* _Problem to solve_
Repeat every line of the data verbatim.

[[ Material provided, beginning ]]

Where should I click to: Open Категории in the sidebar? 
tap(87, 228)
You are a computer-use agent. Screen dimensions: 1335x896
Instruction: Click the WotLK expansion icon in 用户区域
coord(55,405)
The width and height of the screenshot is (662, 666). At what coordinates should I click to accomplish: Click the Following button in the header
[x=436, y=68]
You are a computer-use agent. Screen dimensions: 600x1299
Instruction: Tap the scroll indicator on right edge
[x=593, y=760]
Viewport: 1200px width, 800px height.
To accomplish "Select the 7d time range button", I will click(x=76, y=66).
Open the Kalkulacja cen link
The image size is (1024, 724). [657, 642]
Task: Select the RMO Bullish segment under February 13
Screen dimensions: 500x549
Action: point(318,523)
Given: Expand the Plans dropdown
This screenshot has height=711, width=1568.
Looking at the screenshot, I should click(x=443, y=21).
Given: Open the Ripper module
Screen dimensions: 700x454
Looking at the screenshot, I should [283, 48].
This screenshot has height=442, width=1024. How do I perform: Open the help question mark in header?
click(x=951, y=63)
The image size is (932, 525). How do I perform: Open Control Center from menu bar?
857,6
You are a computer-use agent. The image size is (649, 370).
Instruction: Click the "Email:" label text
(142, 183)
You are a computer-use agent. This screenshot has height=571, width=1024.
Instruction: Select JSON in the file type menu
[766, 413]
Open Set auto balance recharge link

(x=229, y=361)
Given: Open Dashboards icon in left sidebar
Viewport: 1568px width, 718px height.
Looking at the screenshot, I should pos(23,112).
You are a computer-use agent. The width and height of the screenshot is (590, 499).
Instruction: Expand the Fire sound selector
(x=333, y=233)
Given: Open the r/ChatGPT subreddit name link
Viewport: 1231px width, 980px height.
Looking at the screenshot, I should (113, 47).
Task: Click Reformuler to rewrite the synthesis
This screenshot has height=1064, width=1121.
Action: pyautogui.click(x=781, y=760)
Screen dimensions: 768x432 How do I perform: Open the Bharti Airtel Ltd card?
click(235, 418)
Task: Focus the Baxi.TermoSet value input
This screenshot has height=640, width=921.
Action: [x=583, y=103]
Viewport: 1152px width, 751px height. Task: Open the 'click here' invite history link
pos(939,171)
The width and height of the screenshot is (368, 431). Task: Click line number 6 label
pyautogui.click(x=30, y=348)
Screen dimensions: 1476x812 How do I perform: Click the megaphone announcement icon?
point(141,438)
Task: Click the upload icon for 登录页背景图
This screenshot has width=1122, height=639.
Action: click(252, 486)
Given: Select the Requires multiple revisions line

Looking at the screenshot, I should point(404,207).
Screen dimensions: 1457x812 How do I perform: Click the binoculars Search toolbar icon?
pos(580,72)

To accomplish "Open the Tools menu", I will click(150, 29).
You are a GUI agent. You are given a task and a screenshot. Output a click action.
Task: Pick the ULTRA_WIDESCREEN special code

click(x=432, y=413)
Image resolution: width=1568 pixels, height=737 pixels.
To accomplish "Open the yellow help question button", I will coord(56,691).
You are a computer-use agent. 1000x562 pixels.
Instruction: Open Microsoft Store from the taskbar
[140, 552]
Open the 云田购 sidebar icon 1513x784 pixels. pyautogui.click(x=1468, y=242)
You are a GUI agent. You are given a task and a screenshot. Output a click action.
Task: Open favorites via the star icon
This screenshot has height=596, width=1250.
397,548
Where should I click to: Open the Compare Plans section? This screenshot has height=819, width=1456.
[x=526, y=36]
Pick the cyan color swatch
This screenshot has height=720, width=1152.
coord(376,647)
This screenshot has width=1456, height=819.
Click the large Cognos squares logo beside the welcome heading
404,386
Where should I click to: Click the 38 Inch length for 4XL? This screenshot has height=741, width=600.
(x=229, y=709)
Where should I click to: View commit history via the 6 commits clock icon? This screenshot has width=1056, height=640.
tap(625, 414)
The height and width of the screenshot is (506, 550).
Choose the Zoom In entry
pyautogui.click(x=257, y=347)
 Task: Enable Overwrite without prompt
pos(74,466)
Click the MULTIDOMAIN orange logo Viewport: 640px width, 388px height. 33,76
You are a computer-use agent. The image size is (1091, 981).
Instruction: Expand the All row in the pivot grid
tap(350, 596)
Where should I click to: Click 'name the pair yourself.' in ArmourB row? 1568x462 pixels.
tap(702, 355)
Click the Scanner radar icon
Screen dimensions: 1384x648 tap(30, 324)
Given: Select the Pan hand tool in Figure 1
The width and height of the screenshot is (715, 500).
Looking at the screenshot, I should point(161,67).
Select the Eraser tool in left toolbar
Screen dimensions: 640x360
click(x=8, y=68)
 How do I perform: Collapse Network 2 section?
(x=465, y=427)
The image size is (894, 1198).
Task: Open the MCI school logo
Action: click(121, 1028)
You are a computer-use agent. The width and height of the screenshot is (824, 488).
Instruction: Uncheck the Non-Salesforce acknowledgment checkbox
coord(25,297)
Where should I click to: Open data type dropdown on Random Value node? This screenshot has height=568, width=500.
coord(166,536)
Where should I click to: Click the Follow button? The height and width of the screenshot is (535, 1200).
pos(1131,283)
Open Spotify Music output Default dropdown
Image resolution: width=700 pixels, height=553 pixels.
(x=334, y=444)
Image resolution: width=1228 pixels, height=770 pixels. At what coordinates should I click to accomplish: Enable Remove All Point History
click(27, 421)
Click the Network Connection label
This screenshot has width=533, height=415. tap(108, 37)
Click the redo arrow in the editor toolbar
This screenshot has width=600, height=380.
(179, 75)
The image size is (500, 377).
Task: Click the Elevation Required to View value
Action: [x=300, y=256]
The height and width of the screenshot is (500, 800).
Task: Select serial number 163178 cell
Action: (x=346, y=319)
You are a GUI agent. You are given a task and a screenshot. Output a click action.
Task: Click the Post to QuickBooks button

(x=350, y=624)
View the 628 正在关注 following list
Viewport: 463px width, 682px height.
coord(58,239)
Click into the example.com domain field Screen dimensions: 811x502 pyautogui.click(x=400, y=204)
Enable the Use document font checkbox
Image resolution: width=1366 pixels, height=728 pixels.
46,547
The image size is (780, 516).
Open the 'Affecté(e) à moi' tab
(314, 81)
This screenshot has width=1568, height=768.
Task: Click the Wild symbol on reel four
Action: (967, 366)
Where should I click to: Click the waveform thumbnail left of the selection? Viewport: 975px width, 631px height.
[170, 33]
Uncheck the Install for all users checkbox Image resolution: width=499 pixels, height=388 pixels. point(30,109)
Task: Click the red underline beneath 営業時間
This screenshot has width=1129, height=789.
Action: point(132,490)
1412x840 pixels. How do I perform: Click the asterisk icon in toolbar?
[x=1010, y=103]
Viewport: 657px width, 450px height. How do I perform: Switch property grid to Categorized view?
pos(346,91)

[[ Material provided, end ]]

* _Solution to the exercise_
Where should I click to: Open Категории in the sidebar? 
tap(87, 228)
You are a computer-use agent. Screen dimensions: 1335x896
Instruction: Click the WotLK expansion icon in 用户区域
coord(55,405)
The width and height of the screenshot is (662, 666). At what coordinates should I click to accomplish: Click the Following button in the header
[x=436, y=68]
You are a computer-use agent. Screen dimensions: 600x1299
Instruction: Tap the scroll indicator on right edge
[x=593, y=760]
Viewport: 1200px width, 800px height.
To accomplish "Select the 7d time range button", I will click(x=76, y=66).
Open the Kalkulacja cen link
The image size is (1024, 724). [657, 642]
Task: Select the RMO Bullish segment under February 13
Screen dimensions: 500x549
Action: point(318,523)
Given: Expand the Plans dropdown
This screenshot has height=711, width=1568.
Looking at the screenshot, I should click(x=443, y=21).
Given: Open the Ripper module
Screen dimensions: 700x454
Looking at the screenshot, I should [283, 48].
This screenshot has height=442, width=1024. How do I perform: Open the help question mark in header?
click(x=951, y=63)
The image size is (932, 525). How do I perform: Open Control Center from menu bar?
857,6
You are a computer-use agent. The image size is (649, 370).
Instruction: Click the "Email:" label text
(142, 183)
You are a computer-use agent. This screenshot has height=571, width=1024.
Instruction: Select JSON in the file type menu
[766, 413]
Open Set auto balance recharge link

(x=229, y=361)
Given: Open Dashboards icon in left sidebar
Viewport: 1568px width, 718px height.
Looking at the screenshot, I should pos(23,112).
You are a computer-use agent. The width and height of the screenshot is (590, 499).
Instruction: Expand the Fire sound selector
(x=333, y=233)
Given: Open the r/ChatGPT subreddit name link
Viewport: 1231px width, 980px height.
Looking at the screenshot, I should (113, 47).
Task: Click Reformuler to rewrite the synthesis
This screenshot has height=1064, width=1121.
Action: pyautogui.click(x=781, y=760)
Screen dimensions: 768x432 How do I perform: Open the Bharti Airtel Ltd card?
click(235, 418)
Task: Focus the Baxi.TermoSet value input
This screenshot has height=640, width=921.
Action: [x=583, y=103]
Viewport: 1152px width, 751px height. Task: Open the 'click here' invite history link
pos(939,171)
The width and height of the screenshot is (368, 431). Task: Click line number 6 label
pyautogui.click(x=30, y=348)
Screen dimensions: 1476x812 How do I perform: Click the megaphone announcement icon?
point(141,438)
Task: Click the upload icon for 登录页背景图
This screenshot has width=1122, height=639.
Action: click(252, 486)
Given: Select the Requires multiple revisions line

Looking at the screenshot, I should point(404,207).
Screen dimensions: 1457x812 How do I perform: Click the binoculars Search toolbar icon?
pos(580,72)

To accomplish "Open the Tools menu", I will click(150, 29).
You are a GUI agent. You are given a task and a screenshot. Output a click action.
Task: Pick the ULTRA_WIDESCREEN special code

click(x=432, y=413)
Image resolution: width=1568 pixels, height=737 pixels.
To accomplish "Open the yellow help question button", I will coord(56,691).
You are a computer-use agent. 1000x562 pixels.
Instruction: Open Microsoft Store from the taskbar
[140, 552]
Open the 云田购 sidebar icon 1513x784 pixels. pyautogui.click(x=1468, y=242)
You are a GUI agent. You are given a task and a screenshot. Output a click action.
Task: Open favorites via the star icon
This screenshot has height=596, width=1250.
397,548
Where should I click to: Open the Compare Plans section? This screenshot has height=819, width=1456.
[x=526, y=36]
Pick the cyan color swatch
This screenshot has height=720, width=1152.
coord(376,647)
This screenshot has width=1456, height=819.
Click the large Cognos squares logo beside the welcome heading
404,386
Where should I click to: Click the 38 Inch length for 4XL? This screenshot has height=741, width=600.
(x=229, y=709)
Where should I click to: View commit history via the 6 commits clock icon? This screenshot has width=1056, height=640.
tap(625, 414)
The height and width of the screenshot is (506, 550).
Choose the Zoom In entry
pyautogui.click(x=257, y=347)
 Task: Enable Overwrite without prompt
pos(74,466)
Click the MULTIDOMAIN orange logo Viewport: 640px width, 388px height. 33,76
You are a computer-use agent. The image size is (1091, 981).
Instruction: Expand the All row in the pivot grid
tap(350, 596)
Where should I click to: Click 'name the pair yourself.' in ArmourB row? 1568x462 pixels.
tap(702, 355)
Click the Scanner radar icon
Screen dimensions: 1384x648 tap(30, 324)
Given: Select the Pan hand tool in Figure 1
The width and height of the screenshot is (715, 500).
Looking at the screenshot, I should point(161,67).
Select the Eraser tool in left toolbar
Screen dimensions: 640x360
click(x=8, y=68)
 How do I perform: Collapse Network 2 section?
(x=465, y=427)
The image size is (894, 1198).
Task: Open the MCI school logo
Action: click(121, 1028)
You are a computer-use agent. The width and height of the screenshot is (824, 488).
Instruction: Uncheck the Non-Salesforce acknowledgment checkbox
coord(25,297)
Where should I click to: Open data type dropdown on Random Value node? This screenshot has height=568, width=500.
coord(166,536)
Where should I click to: Click the Follow button? The height and width of the screenshot is (535, 1200).
pos(1131,283)
Open Spotify Music output Default dropdown
Image resolution: width=700 pixels, height=553 pixels.
(x=334, y=444)
Image resolution: width=1228 pixels, height=770 pixels. At what coordinates should I click to accomplish: Enable Remove All Point History
click(27, 421)
Click the Network Connection label
This screenshot has width=533, height=415. tap(108, 37)
Click the redo arrow in the editor toolbar
This screenshot has width=600, height=380.
(179, 75)
The image size is (500, 377).
Task: Click the Elevation Required to View value
Action: [x=300, y=256]
The height and width of the screenshot is (500, 800).
Task: Select serial number 163178 cell
Action: (x=346, y=319)
You are a GUI agent. You are given a task and a screenshot. Output a click action.
Task: Click the Post to QuickBooks button

(x=350, y=624)
View the 628 正在关注 following list
Viewport: 463px width, 682px height.
coord(58,239)
Click into the example.com domain field Screen dimensions: 811x502 pyautogui.click(x=400, y=204)
Enable the Use document font checkbox
Image resolution: width=1366 pixels, height=728 pixels.
46,547
The image size is (780, 516).
Open the 'Affecté(e) à moi' tab
(314, 81)
This screenshot has width=1568, height=768.
Task: Click the Wild symbol on reel four
Action: (967, 366)
Where should I click to: Click the waveform thumbnail left of the selection? Viewport: 975px width, 631px height.
[170, 33]
Uncheck the Install for all users checkbox Image resolution: width=499 pixels, height=388 pixels. point(30,109)
Task: Click the red underline beneath 営業時間
This screenshot has width=1129, height=789.
Action: point(132,490)
1412x840 pixels. How do I perform: Click the asterisk icon in toolbar?
[x=1010, y=103]
Viewport: 657px width, 450px height. How do I perform: Switch property grid to Categorized view?
pos(346,91)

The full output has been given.